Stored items
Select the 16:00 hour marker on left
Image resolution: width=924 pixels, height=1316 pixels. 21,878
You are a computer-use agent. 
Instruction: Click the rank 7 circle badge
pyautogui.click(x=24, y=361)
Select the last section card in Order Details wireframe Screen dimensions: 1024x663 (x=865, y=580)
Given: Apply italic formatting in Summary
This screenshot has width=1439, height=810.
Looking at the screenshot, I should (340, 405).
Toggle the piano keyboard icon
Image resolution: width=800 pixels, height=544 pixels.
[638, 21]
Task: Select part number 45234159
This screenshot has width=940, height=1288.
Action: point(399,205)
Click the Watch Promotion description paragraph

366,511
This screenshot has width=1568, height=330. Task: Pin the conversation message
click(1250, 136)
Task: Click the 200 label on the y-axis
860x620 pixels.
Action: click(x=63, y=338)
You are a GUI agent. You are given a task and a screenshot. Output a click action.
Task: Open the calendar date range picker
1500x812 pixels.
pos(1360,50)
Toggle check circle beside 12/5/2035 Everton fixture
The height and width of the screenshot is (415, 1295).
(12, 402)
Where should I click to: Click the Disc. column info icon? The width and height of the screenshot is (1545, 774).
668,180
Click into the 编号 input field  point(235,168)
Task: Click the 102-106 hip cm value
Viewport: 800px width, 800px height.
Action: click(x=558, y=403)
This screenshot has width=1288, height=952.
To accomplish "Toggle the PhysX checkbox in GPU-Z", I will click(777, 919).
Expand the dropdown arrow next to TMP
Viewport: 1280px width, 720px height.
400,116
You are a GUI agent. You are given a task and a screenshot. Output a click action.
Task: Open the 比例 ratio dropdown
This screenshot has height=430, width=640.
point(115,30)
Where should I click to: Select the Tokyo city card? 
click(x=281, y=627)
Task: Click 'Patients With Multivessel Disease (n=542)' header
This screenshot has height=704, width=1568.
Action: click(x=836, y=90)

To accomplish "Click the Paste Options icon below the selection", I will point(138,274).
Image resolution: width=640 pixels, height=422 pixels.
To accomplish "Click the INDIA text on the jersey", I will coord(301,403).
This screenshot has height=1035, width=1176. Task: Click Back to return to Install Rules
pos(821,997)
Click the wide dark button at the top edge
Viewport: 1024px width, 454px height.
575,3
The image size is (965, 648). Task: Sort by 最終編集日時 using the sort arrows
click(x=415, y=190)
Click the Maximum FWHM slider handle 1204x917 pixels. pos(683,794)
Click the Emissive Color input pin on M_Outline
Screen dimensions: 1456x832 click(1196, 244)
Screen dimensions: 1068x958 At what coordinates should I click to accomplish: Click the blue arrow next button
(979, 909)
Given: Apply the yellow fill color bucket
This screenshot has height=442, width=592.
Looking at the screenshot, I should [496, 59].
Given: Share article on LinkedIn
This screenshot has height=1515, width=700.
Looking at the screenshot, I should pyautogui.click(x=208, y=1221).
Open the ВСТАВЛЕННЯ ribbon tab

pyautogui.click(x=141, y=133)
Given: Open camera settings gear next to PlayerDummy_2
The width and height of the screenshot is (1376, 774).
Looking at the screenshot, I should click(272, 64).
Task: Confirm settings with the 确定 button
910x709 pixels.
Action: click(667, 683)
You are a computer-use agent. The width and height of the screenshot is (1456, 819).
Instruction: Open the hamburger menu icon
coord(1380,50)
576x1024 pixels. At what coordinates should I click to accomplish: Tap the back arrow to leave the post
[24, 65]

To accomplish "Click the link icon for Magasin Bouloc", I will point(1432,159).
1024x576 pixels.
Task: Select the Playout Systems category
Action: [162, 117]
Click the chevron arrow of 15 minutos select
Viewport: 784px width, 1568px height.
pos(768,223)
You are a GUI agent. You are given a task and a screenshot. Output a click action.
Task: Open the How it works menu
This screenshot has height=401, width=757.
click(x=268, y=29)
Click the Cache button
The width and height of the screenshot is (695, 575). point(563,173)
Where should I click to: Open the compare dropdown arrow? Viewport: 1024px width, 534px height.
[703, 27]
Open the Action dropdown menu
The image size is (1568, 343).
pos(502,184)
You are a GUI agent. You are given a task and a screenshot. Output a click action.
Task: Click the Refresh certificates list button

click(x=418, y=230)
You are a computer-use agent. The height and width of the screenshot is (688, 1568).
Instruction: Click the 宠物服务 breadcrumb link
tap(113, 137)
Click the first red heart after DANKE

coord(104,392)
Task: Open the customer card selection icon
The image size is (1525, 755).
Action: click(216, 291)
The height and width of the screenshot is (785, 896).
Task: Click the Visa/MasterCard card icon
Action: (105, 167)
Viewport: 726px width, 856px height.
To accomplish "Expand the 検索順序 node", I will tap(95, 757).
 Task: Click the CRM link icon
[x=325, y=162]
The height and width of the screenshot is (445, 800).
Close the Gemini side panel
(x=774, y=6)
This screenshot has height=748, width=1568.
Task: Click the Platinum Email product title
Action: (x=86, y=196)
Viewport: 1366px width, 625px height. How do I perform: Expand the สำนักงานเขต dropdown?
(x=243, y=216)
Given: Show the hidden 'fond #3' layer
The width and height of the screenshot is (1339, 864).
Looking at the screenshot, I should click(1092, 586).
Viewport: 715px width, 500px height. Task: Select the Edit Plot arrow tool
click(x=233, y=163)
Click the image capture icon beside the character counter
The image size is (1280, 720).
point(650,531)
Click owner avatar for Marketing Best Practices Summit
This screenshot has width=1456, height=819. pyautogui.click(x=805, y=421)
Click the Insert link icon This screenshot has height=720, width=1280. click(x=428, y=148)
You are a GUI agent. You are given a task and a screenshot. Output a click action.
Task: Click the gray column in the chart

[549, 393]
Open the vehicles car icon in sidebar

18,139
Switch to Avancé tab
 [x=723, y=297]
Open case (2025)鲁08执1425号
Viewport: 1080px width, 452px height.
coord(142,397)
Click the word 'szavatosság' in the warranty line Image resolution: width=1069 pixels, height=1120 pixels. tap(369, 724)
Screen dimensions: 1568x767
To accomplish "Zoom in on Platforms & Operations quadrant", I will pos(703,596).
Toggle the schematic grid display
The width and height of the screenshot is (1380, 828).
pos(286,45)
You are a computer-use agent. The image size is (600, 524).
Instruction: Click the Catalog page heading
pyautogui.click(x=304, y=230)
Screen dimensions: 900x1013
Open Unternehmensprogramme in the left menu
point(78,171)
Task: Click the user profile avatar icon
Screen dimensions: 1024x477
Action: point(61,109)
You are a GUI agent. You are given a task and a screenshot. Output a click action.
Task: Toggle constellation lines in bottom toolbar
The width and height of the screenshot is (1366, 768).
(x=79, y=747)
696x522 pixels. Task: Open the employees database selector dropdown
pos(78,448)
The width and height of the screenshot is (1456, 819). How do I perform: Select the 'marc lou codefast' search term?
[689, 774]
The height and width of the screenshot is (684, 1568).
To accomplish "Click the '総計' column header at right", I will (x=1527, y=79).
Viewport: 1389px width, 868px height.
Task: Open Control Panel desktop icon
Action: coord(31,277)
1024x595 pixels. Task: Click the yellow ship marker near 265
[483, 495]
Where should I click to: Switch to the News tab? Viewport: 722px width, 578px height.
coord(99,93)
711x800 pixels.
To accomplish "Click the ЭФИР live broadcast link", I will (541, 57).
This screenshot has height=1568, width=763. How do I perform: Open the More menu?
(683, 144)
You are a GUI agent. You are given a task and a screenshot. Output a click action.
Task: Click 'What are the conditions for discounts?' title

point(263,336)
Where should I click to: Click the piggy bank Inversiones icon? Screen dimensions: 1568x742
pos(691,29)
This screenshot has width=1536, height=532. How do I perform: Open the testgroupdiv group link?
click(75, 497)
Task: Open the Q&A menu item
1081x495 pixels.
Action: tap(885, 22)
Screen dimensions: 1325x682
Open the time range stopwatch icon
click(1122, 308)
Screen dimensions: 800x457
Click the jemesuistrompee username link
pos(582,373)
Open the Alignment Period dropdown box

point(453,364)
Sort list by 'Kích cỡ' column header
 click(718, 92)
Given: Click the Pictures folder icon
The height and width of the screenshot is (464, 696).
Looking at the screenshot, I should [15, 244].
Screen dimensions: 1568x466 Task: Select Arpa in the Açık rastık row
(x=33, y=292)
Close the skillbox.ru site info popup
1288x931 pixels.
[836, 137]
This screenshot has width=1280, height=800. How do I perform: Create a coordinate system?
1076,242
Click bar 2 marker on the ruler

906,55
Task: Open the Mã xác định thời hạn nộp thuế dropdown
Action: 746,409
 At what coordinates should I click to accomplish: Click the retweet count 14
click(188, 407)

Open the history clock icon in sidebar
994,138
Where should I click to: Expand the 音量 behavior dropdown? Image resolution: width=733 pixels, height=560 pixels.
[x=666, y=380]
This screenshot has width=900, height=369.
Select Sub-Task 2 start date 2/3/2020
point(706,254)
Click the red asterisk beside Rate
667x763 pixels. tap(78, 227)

# What is being asked:
Exactly one number is the answer: how many lines in the data include the word "settings".

# Exercise answer:
2